§ HOW TO COMPLETE THIS TASK
Omit every picture and write out the rest of the records exactly.

(Saved data entries)
....

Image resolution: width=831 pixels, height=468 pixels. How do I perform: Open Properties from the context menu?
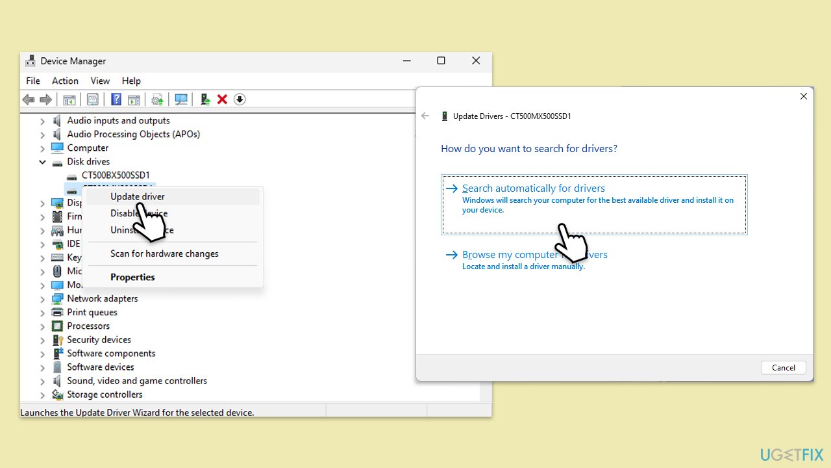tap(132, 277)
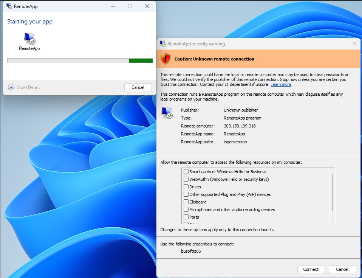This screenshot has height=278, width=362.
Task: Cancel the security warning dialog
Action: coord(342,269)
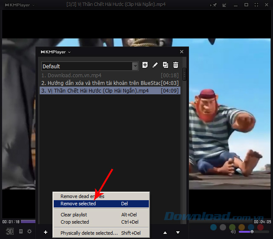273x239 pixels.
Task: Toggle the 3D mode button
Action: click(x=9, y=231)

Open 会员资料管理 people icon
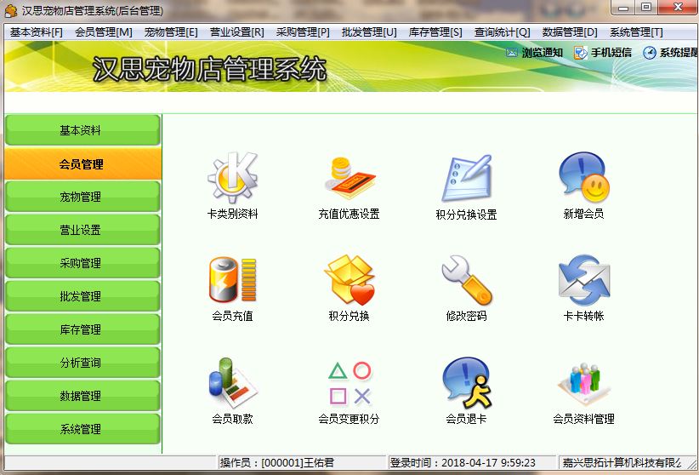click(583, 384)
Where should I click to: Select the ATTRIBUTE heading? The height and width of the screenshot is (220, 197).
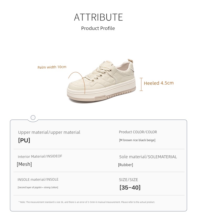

....

§ THE ANSWER
Image resolution: width=831 pixels, height=468 pixels. How do I perform: Open Properties from the context menu?
tap(132, 277)
This screenshot has height=278, width=362.
Task: Cancel the security warning dialog
Action: coord(342,269)
273x239 pixels.
Task: Toggle the 3D mode button
Action: click(x=9, y=231)

Open 会员资料管理 people icon
click(583, 384)
Where should I click to: Select the ATTRIBUTE heading? The height and width of the screenshot is (220, 197).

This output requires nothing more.